▶ **Passage fourni**
* * * *

Comme le révèle un rapport publié le 15 juin par les Amis de la Terre, la découverte de réserves de gaz d’environ 5000 milliards de mètres cube – les neuvièmes plus grandes réserves gazières du monde – au large du Mozambique a aiguisé les appétits des entreprises françaises. Celles-ci « ont joué un rôle clé dans la concrétisation de ces investissements massifs dans le secteur du gaz au Mozambique. Total est devenu à l’automne 2019 opérateur du méga projet Mozambique LNG après le rachat des actifs d’Anadarko en Afrique ; TechnipFMC est parvenu à décrocher des contrats d’ingénierie dans les trois projets ; les banques françaises sont à la manœuvre pour réunir les 60 milliards de dollars visant à les financer. » Et la diplomatie économique tricolore a pesé de tout son poids pour soutenir leurs projets, si polluants soient-ils.

* * * *

▶ **Informations fournies**

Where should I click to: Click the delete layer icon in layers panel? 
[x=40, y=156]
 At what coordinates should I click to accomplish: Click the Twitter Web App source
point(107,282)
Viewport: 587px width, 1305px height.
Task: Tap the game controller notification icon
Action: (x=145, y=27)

* * * *

▶ **Tâches à réaliser**
1: Répondez à ces questions d'après le passage sur le gaz au Mozambique.
(a) Qui a publié le rapport mentionné, et à quelle date ?
(b) Quel rôle Total a-t-il obtenu à l'automne 2019 ?
(c) Quelle somme les banques françaises cherchent-elles à réunir ?
2: Réécrivez le passage sur le gaz au Mozambique en commençant à « Comme le révèle » et en terminant à « si polluants soient-ils. ». Remplacez « banques françaises » par « banques européennes ».
3: Poursuivez le passage sur le gaz au Mozambique à partir de l'endroit où il s'arrête.
Les lignes ne jouent aucun rôle dans ce travail.

▶ **Réponses par tâche**
1:
(a) Les Amis de la Terre, le 15 juin.
(b) Total est devenu opérateur du méga projet Mozambique LNG.
(c) 60 milliards de dollars.

2:
Comme le révèle un rapport publié le 15 juin par les Amis de la Terre, la découverte de réserves de gaz d’environ 5000 milliards de mètres cube – les neuvièmes plus grandes réserves gazières du monde – au large du Mozambique a aiguisé les appétits des entreprises françaises. Celles-ci « ont joué un rôle clé dans la concrétisation de ces investissements massifs dans le secteur du gaz au Mozambique. Total est devenu à l’automne 2019 opérateur du méga projet Mozambique LNG après le rachat des actifs d’Anadarko en Afrique ; TechnipFMC est parvenu à décrocher des contrats d’ingénierie dans les trois projets ; les banques européennes sont à la manœuvre pour réunir les 60 milliards de dollars visant à les financer. » Et la diplomatie économique tricolore a pesé de tout son poids pour soutenir leurs projets, si polluants soient-ils.

3:
Dès 2015, un rapport sénatorial qualifiait le Mozambique de « pépite à l’export ». Et pour cause : entre 2010 et 2013, d’immenses réserves de gaz sont découvertes au nord du pays. Elles devraient permettre de produire 945 millions de tonnes de gaz naturel liquéfié sur trente ans. À l’époque, comme le rappellent Les Amis de la Terre, les entreprises françaises Technip (spécialisée en ingénierie pétrolière et gazière) et Schlumberger (services et équipements pétroliers) participent aux recherches. En 2012, Total entre dans la danse en achetant des parts de blocs pétroliers dans le bassin de Rovuma. La compagnie pétrolière devient, en 2019, l’opérateur de Mozambique LNG, l’un des trois projets d’exploitation gazière lancés au large des côtes mozambicaines, en rachetant les actifs de la compagnie pétrolière américaine Anadarko. Les deux autres projets, Coral South FLNG et Rovuma LNG, ont pour opérateurs la société italienne Eni et l’américaine ExxonMobil.

En cas de problèmes, « c’est au contribuable français que reviendra de payer des indemnités aux banques »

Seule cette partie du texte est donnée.